• **Work request**: Print, in exact form, the lines below from the one containing "Select the 23/07/2026 issue date" through the one containing "Given: Open the #SPACRC trending hashtag", and omit all others.

◇ ◇ ◇

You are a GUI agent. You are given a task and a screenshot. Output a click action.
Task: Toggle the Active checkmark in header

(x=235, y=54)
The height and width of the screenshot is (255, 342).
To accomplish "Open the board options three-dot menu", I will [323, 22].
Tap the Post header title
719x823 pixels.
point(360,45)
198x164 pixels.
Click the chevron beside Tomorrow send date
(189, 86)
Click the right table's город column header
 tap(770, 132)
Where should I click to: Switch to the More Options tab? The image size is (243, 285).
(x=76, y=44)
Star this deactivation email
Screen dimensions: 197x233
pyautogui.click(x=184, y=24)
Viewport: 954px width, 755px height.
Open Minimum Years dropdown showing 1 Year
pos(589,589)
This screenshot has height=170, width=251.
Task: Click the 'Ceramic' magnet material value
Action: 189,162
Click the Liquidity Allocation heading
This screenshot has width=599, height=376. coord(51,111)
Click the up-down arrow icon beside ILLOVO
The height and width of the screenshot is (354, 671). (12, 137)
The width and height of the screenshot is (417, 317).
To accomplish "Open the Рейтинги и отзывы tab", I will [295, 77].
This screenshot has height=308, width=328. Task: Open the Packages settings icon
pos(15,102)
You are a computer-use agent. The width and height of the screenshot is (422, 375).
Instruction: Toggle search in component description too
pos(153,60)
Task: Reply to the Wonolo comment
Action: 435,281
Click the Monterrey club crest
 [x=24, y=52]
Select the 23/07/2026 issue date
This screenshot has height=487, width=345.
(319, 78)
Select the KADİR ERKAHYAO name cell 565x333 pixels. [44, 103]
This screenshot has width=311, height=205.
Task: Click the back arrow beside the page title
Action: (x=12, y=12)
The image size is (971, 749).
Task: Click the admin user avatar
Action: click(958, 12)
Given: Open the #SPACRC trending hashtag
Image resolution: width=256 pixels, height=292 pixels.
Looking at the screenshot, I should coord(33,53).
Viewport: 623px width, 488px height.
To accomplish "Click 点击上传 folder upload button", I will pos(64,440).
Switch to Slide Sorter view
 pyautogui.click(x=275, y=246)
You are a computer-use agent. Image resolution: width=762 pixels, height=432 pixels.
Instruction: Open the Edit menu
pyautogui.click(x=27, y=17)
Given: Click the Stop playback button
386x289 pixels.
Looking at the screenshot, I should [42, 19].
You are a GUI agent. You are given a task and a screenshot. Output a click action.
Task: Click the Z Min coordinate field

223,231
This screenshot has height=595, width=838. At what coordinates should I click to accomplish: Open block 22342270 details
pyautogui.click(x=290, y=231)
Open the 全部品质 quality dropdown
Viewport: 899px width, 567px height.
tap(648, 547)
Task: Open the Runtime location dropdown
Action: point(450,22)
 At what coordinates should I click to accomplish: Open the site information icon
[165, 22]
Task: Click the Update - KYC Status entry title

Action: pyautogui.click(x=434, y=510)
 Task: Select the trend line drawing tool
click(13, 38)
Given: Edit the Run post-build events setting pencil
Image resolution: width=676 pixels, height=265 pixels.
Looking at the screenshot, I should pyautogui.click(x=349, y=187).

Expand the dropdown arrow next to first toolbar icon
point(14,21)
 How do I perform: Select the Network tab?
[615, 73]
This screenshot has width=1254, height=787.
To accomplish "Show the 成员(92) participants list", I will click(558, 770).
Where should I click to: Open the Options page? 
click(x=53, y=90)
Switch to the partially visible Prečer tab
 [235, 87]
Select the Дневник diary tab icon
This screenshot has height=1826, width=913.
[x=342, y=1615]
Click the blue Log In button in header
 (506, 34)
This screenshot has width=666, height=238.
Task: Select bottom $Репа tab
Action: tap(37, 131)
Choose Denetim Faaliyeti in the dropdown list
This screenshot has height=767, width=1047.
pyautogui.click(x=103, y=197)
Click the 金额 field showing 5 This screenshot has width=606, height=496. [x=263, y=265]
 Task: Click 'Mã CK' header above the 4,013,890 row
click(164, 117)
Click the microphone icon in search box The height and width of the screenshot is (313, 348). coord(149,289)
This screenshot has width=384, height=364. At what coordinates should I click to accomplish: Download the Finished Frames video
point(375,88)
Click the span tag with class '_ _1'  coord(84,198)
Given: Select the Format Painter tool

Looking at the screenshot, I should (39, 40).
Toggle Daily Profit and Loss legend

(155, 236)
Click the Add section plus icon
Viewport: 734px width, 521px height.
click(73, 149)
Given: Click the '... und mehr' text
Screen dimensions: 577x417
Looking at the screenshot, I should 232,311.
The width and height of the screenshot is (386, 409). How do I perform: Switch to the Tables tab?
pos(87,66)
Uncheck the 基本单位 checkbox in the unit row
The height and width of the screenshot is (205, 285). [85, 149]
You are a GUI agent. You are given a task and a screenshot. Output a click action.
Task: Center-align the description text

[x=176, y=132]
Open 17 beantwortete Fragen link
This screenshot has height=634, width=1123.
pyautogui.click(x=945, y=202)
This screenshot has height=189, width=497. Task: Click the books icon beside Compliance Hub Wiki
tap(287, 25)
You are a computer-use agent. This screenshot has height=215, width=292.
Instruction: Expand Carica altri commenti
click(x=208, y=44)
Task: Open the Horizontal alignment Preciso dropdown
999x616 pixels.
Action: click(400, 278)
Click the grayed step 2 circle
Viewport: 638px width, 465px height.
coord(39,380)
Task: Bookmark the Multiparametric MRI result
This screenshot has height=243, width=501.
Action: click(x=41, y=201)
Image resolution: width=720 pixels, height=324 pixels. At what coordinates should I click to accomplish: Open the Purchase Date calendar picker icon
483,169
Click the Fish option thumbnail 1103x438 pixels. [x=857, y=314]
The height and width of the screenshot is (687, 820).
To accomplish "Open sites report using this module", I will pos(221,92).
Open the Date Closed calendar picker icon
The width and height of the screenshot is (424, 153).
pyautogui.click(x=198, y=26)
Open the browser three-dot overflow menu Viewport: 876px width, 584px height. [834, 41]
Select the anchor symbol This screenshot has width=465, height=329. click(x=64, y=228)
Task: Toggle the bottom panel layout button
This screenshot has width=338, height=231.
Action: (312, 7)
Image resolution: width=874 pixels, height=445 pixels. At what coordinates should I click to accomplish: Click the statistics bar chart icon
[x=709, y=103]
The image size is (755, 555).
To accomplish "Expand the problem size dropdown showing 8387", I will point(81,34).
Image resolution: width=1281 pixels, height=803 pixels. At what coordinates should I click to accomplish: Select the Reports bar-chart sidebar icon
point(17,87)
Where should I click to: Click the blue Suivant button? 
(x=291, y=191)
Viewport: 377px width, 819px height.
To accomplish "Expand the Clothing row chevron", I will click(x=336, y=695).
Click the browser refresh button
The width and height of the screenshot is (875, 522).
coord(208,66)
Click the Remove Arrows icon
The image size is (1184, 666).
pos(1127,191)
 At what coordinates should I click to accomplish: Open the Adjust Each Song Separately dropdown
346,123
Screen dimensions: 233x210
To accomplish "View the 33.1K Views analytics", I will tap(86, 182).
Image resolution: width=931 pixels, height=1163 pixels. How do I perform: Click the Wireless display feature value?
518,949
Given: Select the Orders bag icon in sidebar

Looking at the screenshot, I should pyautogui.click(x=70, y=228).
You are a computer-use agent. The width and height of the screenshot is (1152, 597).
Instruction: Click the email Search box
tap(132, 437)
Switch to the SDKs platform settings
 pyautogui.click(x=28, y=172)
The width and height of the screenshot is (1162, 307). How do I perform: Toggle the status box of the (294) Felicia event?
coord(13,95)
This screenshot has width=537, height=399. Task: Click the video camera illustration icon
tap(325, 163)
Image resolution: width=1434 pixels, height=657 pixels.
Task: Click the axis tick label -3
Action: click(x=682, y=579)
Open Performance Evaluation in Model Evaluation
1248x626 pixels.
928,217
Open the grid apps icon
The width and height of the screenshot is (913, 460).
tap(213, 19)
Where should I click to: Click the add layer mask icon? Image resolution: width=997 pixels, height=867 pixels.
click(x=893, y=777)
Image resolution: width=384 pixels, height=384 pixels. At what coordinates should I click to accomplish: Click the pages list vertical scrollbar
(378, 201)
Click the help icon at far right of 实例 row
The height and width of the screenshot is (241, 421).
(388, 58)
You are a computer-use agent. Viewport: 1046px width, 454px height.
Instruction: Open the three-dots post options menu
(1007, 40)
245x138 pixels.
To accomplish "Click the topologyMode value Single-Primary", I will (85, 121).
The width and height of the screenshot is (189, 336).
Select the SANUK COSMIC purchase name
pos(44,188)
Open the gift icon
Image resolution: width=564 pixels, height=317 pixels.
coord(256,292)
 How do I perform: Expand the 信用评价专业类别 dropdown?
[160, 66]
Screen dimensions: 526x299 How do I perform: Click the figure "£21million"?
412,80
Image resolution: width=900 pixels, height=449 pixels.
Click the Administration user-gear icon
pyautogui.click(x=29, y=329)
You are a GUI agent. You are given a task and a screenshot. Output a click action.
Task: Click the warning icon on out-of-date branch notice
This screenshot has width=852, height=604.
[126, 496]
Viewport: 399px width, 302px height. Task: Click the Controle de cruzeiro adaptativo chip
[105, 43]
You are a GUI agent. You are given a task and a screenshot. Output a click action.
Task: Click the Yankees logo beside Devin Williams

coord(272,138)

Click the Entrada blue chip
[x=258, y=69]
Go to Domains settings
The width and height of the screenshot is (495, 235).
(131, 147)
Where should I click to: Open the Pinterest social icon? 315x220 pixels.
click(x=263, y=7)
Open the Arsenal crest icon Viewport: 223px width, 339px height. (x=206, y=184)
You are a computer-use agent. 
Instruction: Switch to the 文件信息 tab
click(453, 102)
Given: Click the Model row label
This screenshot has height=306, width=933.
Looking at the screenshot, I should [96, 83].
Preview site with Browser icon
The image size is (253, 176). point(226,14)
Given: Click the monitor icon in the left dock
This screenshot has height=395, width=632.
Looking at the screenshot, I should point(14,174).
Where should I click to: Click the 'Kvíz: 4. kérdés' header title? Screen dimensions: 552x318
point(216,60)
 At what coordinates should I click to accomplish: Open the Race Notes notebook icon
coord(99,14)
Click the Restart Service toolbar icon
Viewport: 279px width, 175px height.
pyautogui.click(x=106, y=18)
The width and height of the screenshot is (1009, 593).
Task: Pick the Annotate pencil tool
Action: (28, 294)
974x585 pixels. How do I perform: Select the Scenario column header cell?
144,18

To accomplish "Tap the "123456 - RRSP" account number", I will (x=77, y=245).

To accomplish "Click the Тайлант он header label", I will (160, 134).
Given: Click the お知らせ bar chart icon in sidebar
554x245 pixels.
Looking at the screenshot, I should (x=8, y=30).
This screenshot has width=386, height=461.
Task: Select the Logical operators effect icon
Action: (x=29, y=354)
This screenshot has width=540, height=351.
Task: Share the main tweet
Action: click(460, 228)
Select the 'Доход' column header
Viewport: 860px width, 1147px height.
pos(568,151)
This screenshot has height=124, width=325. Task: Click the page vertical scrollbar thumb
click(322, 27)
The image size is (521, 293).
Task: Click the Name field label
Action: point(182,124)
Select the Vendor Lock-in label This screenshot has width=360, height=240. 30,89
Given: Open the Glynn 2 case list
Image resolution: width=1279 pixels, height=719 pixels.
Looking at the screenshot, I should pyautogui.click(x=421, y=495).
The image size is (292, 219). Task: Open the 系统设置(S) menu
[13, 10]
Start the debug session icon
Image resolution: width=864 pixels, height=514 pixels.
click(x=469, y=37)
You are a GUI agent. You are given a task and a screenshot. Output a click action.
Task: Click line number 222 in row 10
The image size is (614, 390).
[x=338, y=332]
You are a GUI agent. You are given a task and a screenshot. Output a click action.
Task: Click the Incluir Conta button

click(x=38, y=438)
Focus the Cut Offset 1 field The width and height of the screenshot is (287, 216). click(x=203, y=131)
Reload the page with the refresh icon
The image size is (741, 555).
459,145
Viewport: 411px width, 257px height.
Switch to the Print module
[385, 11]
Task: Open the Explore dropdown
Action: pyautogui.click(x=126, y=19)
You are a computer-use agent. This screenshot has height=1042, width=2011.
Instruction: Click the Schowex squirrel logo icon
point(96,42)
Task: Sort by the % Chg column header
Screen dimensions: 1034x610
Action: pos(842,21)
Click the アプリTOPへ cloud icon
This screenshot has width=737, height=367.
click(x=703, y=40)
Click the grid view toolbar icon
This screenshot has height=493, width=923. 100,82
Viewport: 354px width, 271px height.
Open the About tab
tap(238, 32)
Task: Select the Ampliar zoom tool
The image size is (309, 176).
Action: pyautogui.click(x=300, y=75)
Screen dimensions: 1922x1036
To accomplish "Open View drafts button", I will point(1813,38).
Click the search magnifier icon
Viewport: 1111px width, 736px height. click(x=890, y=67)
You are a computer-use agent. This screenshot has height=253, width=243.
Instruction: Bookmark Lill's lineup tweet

◇ ◇ ◇

• **Answer to the exercise**:
Select the 23/07/2026 issue date
This screenshot has height=487, width=345.
(319, 78)
Select the KADİR ERKAHYAO name cell 565x333 pixels. [44, 103]
This screenshot has width=311, height=205.
Task: Click the back arrow beside the page title
Action: (x=12, y=12)
The image size is (971, 749).
Task: Click the admin user avatar
Action: click(958, 12)
Given: Open the #SPACRC trending hashtag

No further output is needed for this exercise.